[Dataset entries]
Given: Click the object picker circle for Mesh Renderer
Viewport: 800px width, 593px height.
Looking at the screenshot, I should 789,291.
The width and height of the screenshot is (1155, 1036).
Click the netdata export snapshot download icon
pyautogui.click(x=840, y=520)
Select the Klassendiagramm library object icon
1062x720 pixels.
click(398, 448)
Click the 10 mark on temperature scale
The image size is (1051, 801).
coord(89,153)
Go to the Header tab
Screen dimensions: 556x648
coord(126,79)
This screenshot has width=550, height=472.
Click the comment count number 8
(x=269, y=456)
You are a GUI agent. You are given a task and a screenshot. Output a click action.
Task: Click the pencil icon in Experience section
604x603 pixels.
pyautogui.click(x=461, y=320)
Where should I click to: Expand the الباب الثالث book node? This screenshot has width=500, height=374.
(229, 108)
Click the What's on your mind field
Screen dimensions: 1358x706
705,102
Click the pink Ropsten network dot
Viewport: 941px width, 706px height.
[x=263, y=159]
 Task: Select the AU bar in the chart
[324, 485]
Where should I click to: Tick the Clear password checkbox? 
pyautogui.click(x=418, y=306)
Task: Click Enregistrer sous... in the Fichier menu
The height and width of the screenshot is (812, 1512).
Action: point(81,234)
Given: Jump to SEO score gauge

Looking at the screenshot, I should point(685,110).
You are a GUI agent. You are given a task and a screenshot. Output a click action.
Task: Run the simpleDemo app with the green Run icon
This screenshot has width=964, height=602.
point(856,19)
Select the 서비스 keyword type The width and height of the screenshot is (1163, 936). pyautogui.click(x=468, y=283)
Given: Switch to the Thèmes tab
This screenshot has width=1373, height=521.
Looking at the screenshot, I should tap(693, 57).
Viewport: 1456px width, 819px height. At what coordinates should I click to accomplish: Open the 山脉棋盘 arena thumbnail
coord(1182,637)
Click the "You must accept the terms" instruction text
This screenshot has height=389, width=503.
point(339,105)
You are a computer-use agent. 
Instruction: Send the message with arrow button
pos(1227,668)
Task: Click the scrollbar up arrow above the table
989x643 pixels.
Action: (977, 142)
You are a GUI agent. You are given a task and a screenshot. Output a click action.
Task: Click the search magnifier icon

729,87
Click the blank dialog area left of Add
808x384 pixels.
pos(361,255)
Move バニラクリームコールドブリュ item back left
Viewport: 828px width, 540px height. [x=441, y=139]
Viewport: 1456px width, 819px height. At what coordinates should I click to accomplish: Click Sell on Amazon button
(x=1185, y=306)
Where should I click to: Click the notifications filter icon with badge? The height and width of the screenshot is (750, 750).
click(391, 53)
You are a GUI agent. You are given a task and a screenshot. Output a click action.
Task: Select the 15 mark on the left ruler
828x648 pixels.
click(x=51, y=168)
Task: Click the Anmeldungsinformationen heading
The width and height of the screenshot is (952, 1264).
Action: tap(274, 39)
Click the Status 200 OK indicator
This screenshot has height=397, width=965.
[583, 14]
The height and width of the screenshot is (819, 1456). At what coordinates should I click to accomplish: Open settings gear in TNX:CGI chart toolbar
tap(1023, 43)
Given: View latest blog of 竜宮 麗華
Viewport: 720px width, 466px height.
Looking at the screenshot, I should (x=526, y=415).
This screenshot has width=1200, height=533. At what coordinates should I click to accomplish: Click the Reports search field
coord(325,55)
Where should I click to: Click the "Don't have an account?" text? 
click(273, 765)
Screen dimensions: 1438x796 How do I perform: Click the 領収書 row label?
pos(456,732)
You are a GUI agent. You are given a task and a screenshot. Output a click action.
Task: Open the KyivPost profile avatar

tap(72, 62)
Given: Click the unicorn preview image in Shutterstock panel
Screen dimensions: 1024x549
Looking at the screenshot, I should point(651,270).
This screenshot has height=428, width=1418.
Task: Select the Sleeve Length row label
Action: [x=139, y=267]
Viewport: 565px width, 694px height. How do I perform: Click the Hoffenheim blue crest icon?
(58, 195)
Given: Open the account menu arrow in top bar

- _What you are asked to do_: Using the records above, set down exactly the lines from the one with "Task: Select the 15 mark on the left ruler" through the one with "Click the Status 200 OK indicator", inclusive, and nothing more.

- _Task response_:
Task: Select the 15 mark on the left ruler
828x648 pixels.
click(x=51, y=168)
Task: Click the Anmeldungsinformationen heading
The width and height of the screenshot is (952, 1264).
Action: tap(274, 39)
Click the Status 200 OK indicator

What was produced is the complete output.